Unseen for Decades, This Original Alfa Romeo 1900 Super Sprint Zagato was Exhumed From a Junk-Filled Garage
“When the time came to collect it, I chose to make the trip alone. I knew that the long journey home would be special, and I wanted to be able to pull over whenever the fancy took me — just to stare at the car for a little while.” When you hear Corrado Lopresto talking like this, you sit up and take notice. The Italian architect and renowned collector has won more than 150 trophies at concours events around the world, and there are very few cars that can still make him go weak at the knees.

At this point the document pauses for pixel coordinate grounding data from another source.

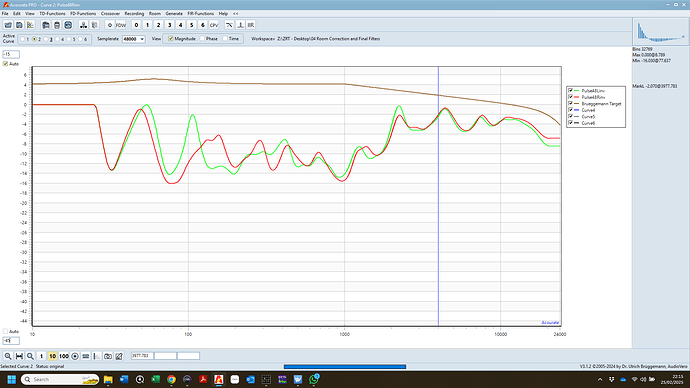Click the edit chart pencil icon
The width and height of the screenshot is (690, 388).
pyautogui.click(x=119, y=356)
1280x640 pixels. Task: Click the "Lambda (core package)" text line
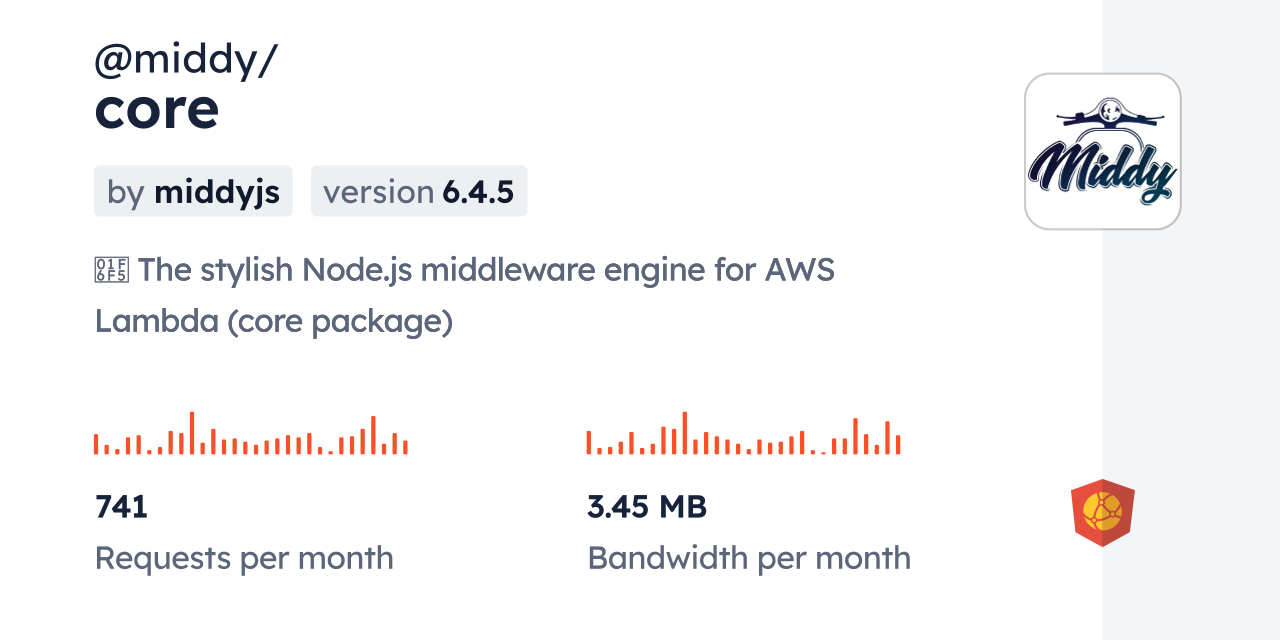[x=274, y=322]
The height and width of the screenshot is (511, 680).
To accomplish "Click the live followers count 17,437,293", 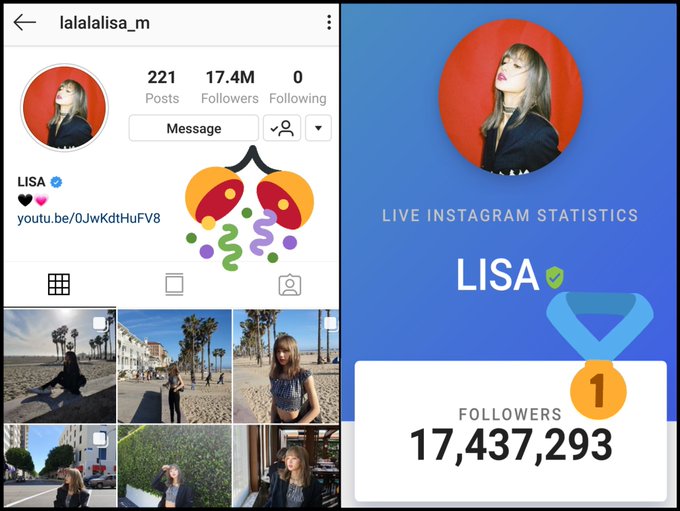I will 511,445.
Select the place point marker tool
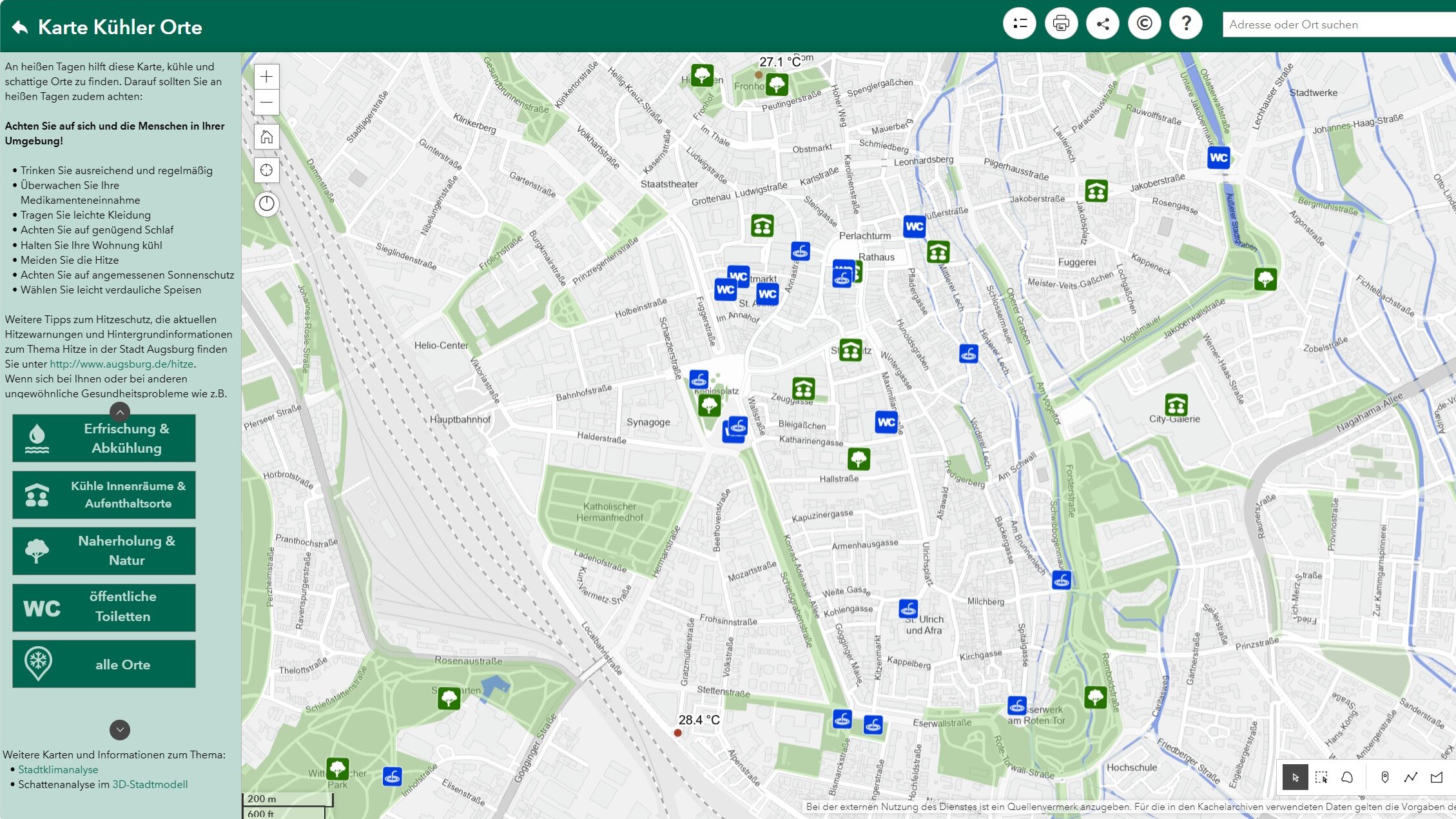 pos(1384,777)
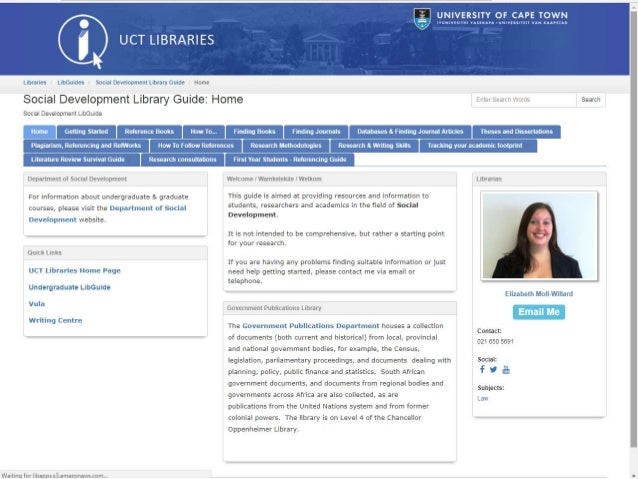Open the Vula quick link
Image resolution: width=638 pixels, height=479 pixels.
(x=37, y=303)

The Alfa Romeo 1900 Super Sprint Zagato is one of them.
This feature originally appeared in an issue of Motor Trend Classic.
Now almost universally regarded as one of the most beautiful Alfas ever, the 1900 SSZ left many slack-jawed in admiration when it first appeared. On September 28, 1954, a certain Ruggero Ricci became the envy of gentleman drivers and wealthy playboys everywhere when he took ownership of one of the very first SSZs, almost four years to the day after the 1900 saloon on which the Zagato car was based had been unveiled at the 1950 Paris motor show.
Said saloon announced the postwar revival of Alfa Romeo, and it proved sufficiently popular that production continued until 1959.
The Orazio Satta Puliga-penned car featured an 1884cc, four-cylinder DOHC alloy engine, and suspension courtesy of technical designer Giuseppe Busso. While relatively cheap to build, it was a joy to drive and a fine competition car — every inch a real Alfa.
Despite notable successes in the Targa Florio and the Stella Alpina Rally, though, the 1900 saloon was always destined to be regarded as a family car first and a racer second, so in 1951 Alfa Romeo announced the 1900 Sprint, a short-wheelbase coupe seen for the first time at the Geneva motor show. Under the hood, little was changed, but the Touring bodywork was a beautifully bold and aggressive take on that of the saloon.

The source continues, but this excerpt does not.